* _What you need to do_: Beginning with the line that contains "Task: Click the ログイン link", copy each subsequent line of the data below through the last one, including both ends but not the pictures.

Pixel coordinate grounding data
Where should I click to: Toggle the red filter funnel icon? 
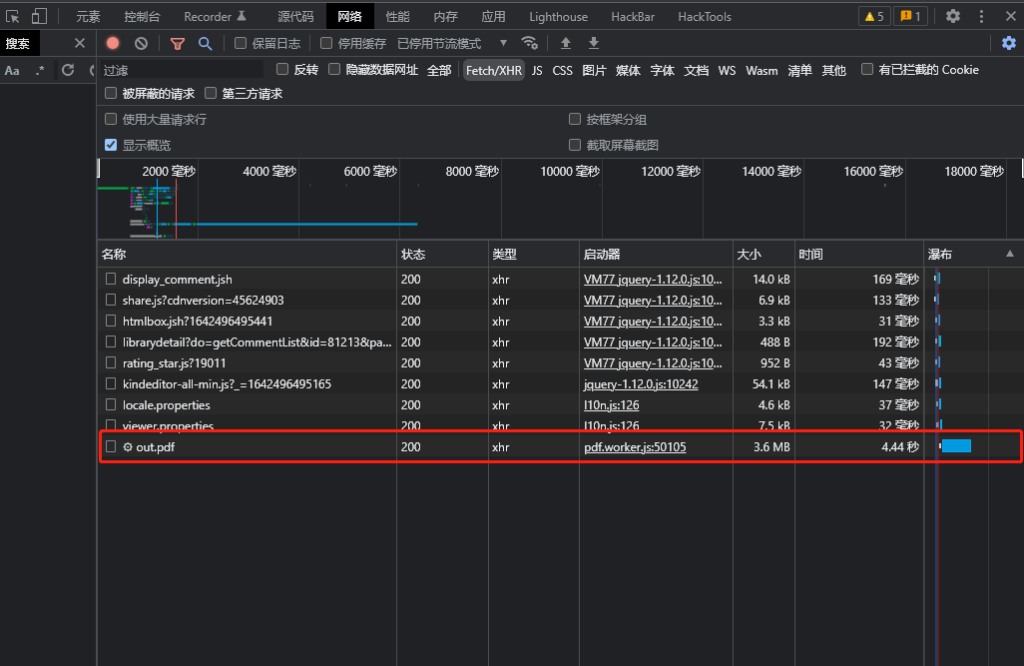pyautogui.click(x=177, y=43)

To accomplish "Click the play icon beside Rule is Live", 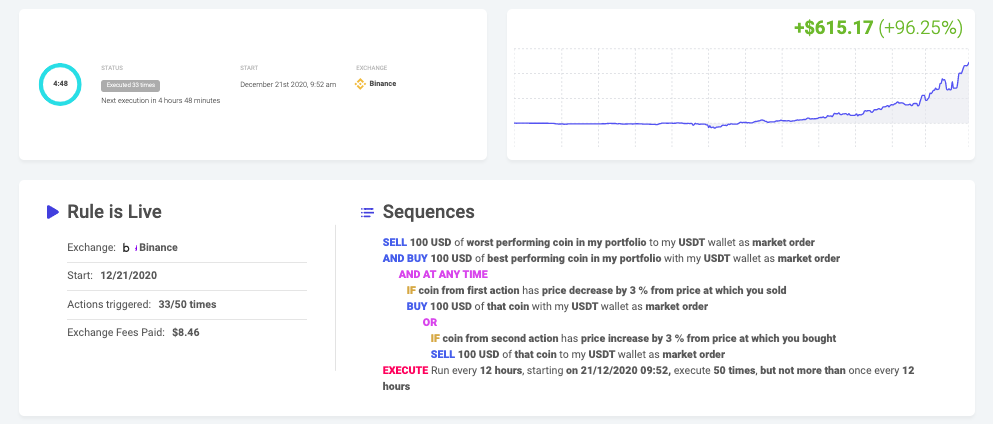I will click(x=53, y=212).
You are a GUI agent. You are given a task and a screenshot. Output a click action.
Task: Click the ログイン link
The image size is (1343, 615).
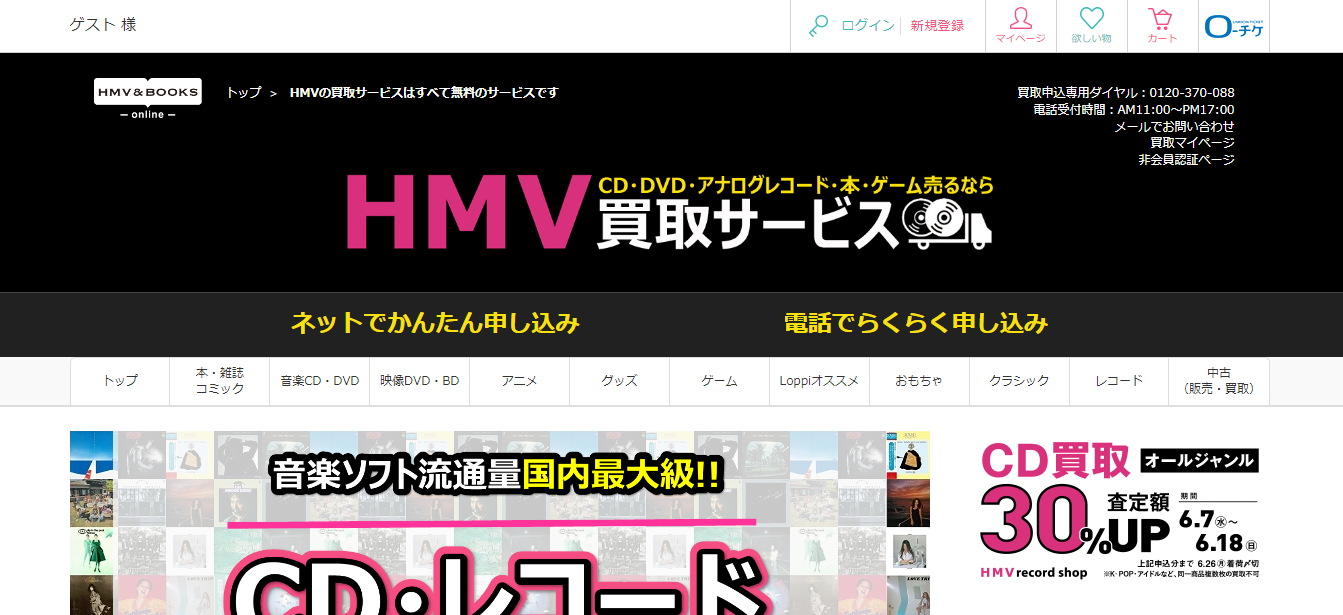tap(867, 26)
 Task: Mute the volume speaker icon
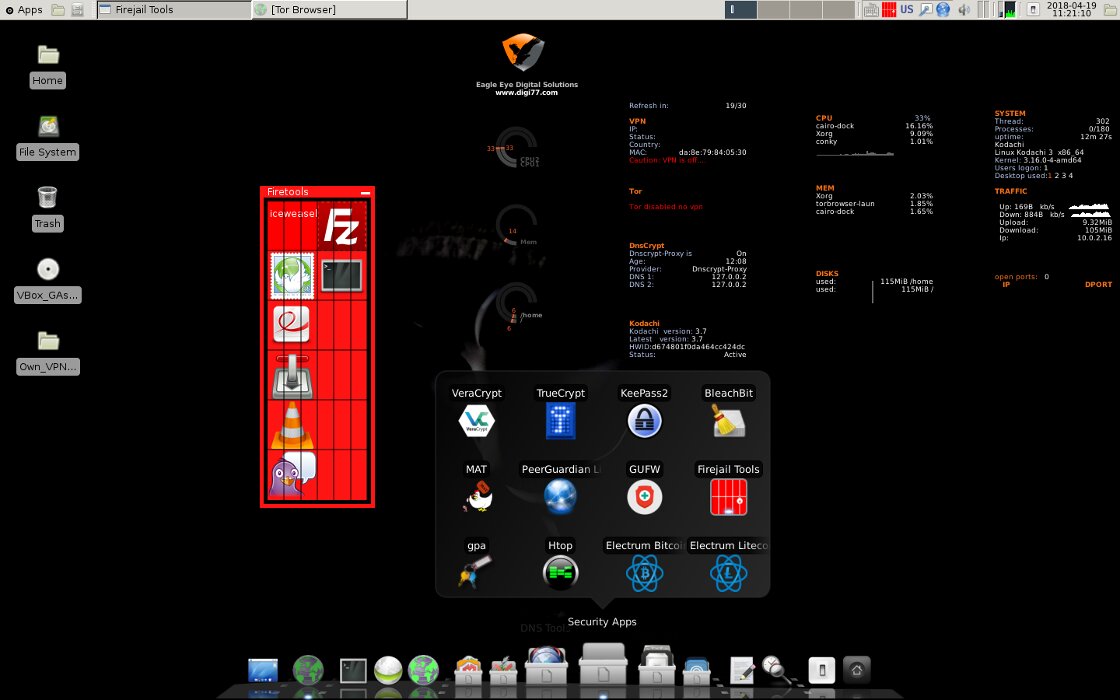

* _Written solution_:
Task: Click the ログイン link
The image size is (1343, 615).
tap(867, 26)
 Task: Mute the volume speaker icon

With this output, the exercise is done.